_WHAT TO WORK ON_
A – According to the passage on populism, why does the cryptocurrency community like to believe that cryptocurrency is the "people's money"?
B – List every example that the passage on populism gives of right-wing, often populist, politics that failed to deliver credible change.
C – Carry on the passage on populism from its final sentence.

_PASSAGE TO READ_
--------------------

Populism has been viewed over the years as a reactionary expression to the failure of the state and status-quo politics to address the repercussions that have resulted from the 2008 financial crisis where many have come to conclude that government is dominated by unreformable bankers driven by greed and selfish interests.
Recently a more reflective view has been emerging, not discounting the above original sin behind the populist movement, but trying to understand it as a type of discourse or thought that reflects popular interests and demands set against an establishment or elite seen as undermining the man on the street and failing to protect his interests or the pursuit of happiness in society.
But to date, the alternative and quick fixes promised by right-wing, often populist, politicians have failed to present and execute any credible change beyond vindictive politics, as seen through Trumpism in the US, the National Rally in France, or even the politics of Boris Johnson in the UK.
The past decade might have been all about the collapse of public trust in the establishment and the chances to reform it. Recently though, one notices a similar deficiency of trust in the newly emerging anti-establishment crowd promising liberation from the old elite’s tyranny.
Look at the decision of new Twitter owner Elon Musk to suspend journalists covering his activities, or his summary dismissal of Twitter staff, or lately his public vote to stay on as the company CEO, or then to replace himself. This anti-establishment figure, who once believed that too much content moderation is “contrary to the will of the people,” is himself leaning toward believing that there are limits to freedom of speech after all. Another example is cryptocurrency and its community, which like to believe that it is the “people’s money” because it was born out of the rage of those who had lost trust in the never-perfect financial system that had crashed in 2008. Sam Bankman-Fried could not be a better example of a pioneer from this band of modern revolutionaries. Until recently he was one of the world’s youngest billionaires after making his fortune from cryptocurrencies — a digital money originally invented to circumvent the so-called “corrupt financial elite” and to empower the man in the street. Bankman-Fried, instead of using his accumulated wealth — built on speculation on his currency exchange platform FTX that has now collapsed — to bring down the greedy old elite, has been himself charged with manipulation and corruption (which he denies so far).

--------------------

_DATA BLOCK_

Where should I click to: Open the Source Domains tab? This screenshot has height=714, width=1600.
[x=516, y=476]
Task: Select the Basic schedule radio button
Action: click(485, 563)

--------------------

_REPLIES_
A – The community holds this belief because cryptocurrency was born out of the rage of people who had lost trust in the never-perfect financial system that crashed in 2008.

B –
- Trumpism in the US
- The National Rally in France
- The politics of Boris Johnson in the UK

C –
One could never defend the legitimate claims made by many against mainstream politics, our imperfect public institutions, the financial system, even the media, and their desires and efforts to invent better alternatives for society. But at the same time, one has to admit that in the last years cracks have started to appear in those populists' alternatives as they turn more toxic than the supposedly broken system that they sought to disrupt.
In short, I have come to believe that populism, too, carries within it the seeds for less accountable, less egalitarian and more authoritarian political, social or economic entities, despite being seen as a transparent and open-sphere alternative to the old and rotten status quo.
• Mohamed Chebaro is a British-Lebanese journalist, media consultant and trainer with more than 25 years of experience covering war, terrorism, defense, current affairs and diplomacy.